Entries taken from a collection
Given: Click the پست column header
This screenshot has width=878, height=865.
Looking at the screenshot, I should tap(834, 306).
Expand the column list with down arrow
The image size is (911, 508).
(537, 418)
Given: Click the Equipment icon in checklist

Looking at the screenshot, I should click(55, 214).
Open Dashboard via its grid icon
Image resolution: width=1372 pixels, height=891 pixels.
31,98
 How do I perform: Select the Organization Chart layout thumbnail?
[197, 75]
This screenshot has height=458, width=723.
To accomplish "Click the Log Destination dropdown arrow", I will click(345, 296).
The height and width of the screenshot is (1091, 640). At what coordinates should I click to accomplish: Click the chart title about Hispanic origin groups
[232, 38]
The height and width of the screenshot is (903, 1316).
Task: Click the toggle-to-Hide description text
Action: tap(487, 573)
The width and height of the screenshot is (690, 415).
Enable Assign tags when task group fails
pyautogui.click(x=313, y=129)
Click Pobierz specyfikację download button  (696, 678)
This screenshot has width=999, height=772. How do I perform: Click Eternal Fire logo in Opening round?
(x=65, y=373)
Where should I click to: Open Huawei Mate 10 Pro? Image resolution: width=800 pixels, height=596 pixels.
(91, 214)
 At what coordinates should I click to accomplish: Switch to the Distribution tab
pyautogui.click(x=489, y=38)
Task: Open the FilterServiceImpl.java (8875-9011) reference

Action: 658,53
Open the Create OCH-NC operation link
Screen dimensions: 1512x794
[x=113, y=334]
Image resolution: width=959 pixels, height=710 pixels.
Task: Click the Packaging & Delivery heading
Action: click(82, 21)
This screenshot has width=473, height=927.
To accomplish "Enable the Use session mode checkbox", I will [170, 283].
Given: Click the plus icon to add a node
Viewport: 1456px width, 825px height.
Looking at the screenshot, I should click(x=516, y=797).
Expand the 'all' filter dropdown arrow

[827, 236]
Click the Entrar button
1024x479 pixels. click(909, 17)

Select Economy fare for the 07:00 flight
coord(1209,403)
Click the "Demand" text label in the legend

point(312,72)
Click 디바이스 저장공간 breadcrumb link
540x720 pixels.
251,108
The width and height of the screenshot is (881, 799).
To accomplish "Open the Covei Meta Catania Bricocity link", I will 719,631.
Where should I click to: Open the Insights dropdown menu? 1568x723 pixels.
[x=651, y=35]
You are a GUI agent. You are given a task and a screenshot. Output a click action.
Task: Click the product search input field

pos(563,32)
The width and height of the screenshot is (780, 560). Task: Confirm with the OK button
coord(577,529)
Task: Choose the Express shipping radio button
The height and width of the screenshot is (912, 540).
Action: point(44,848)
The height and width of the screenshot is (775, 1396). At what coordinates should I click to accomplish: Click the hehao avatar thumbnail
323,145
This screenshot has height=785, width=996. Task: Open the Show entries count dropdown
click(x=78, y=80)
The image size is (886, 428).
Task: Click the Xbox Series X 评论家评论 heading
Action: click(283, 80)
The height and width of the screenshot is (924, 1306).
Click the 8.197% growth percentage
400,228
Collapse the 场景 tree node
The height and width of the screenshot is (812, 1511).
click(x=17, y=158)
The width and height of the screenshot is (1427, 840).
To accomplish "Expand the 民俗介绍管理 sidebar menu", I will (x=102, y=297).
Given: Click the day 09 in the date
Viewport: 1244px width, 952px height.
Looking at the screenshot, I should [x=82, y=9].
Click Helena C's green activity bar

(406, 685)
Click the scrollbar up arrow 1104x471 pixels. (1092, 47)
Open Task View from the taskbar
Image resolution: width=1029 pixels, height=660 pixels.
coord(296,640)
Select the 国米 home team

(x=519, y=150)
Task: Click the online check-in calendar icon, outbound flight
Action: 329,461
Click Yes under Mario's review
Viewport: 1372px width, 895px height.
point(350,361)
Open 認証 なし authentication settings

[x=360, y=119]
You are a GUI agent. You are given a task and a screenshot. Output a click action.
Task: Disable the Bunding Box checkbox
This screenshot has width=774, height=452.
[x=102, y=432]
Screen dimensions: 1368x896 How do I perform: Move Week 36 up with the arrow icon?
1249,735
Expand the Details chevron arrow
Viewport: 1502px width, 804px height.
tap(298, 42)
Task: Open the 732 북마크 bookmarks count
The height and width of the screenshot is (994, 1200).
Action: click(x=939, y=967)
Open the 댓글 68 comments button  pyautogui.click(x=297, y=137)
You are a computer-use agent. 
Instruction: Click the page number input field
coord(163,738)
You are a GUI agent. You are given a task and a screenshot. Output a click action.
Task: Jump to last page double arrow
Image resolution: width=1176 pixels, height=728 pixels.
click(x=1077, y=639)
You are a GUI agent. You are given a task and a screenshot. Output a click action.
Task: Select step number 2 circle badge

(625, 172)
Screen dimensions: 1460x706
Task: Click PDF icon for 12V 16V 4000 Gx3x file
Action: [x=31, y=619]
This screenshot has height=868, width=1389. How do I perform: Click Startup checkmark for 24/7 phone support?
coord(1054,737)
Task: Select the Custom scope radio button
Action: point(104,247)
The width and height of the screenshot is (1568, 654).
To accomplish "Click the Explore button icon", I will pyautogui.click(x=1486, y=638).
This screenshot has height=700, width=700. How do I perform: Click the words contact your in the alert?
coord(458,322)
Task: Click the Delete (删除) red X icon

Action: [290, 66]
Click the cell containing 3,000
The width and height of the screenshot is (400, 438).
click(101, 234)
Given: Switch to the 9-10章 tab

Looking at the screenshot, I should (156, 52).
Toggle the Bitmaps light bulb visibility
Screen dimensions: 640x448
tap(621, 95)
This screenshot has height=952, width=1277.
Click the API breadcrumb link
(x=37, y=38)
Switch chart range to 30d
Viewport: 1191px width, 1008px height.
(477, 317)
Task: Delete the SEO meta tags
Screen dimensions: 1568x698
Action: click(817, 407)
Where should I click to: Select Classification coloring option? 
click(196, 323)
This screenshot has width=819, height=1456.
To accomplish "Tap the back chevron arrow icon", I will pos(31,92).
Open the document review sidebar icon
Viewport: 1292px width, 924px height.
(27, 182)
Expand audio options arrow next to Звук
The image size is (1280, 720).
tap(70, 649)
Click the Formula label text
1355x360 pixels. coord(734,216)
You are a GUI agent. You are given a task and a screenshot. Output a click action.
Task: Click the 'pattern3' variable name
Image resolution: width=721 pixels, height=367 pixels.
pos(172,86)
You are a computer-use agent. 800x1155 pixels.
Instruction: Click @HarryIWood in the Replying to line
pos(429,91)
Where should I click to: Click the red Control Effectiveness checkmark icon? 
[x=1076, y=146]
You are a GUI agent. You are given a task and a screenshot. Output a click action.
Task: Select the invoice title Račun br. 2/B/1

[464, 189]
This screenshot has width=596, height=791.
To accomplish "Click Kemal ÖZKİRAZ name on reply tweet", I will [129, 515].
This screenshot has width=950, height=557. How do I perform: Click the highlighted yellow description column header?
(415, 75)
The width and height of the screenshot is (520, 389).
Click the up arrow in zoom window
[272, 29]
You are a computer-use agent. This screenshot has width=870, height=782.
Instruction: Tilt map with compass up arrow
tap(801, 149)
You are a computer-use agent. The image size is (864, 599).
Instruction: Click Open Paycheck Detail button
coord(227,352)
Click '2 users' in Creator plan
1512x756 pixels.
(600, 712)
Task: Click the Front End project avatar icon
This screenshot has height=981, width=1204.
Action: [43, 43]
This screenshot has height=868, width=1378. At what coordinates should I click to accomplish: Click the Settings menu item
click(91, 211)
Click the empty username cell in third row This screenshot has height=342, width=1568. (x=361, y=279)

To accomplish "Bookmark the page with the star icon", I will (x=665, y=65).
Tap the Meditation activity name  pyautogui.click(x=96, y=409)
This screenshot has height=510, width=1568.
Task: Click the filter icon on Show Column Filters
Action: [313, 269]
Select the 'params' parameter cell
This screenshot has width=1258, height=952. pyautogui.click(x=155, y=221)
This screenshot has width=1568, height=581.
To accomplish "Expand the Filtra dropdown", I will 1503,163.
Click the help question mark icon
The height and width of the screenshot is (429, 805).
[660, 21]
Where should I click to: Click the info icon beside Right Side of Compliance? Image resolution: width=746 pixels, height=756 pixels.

Your instructions
Copy out the lines of the records above in which the string "checkbox" appears.

Solution for this problem
To accomplish "Enable the Use session mode checkbox", I will [170, 283].
Task: Disable the Bunding Box checkbox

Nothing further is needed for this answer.